Multi DC replication

ryanworl · June 8, 2018, 11:15am

I see on the roadmap for 6.0 is multi-datacenter replication where a number of remote DCs can participate either synchronously or asynchronously in a cluster.

I am asking because I also saw a goal is to provide the ability for clients to read from their local DC storage, which is related to a use case I’m interested in.

Are there plans to allow certain data to be replicated globally and others to only be replicated within that region?

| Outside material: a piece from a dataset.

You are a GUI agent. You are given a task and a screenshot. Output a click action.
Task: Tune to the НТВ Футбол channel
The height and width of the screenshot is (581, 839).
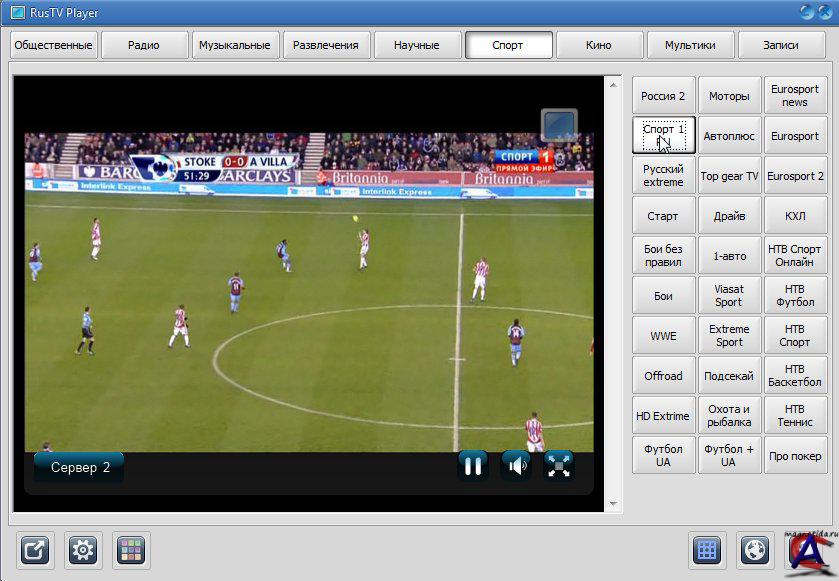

Presenting an entirely flat keyspace globally and providing that feature sounds… difficult and slow, so I think allowing each region to only present non-overlapping prefixes of their keyspaces globally would be fine. So like eu-west/ and us-east/ would be replicated to each other, but the rest of the keyspace would only be replicated within each region. The consistency would be like DR where the database version is consistent at some past point in time for reads. If you want to do a read-write transaction to a remote region’s keyspace you have to be prepared for very high latency, more conflicts, etc. I’m sure it would also add complications for transactions spanning the local and global prefix.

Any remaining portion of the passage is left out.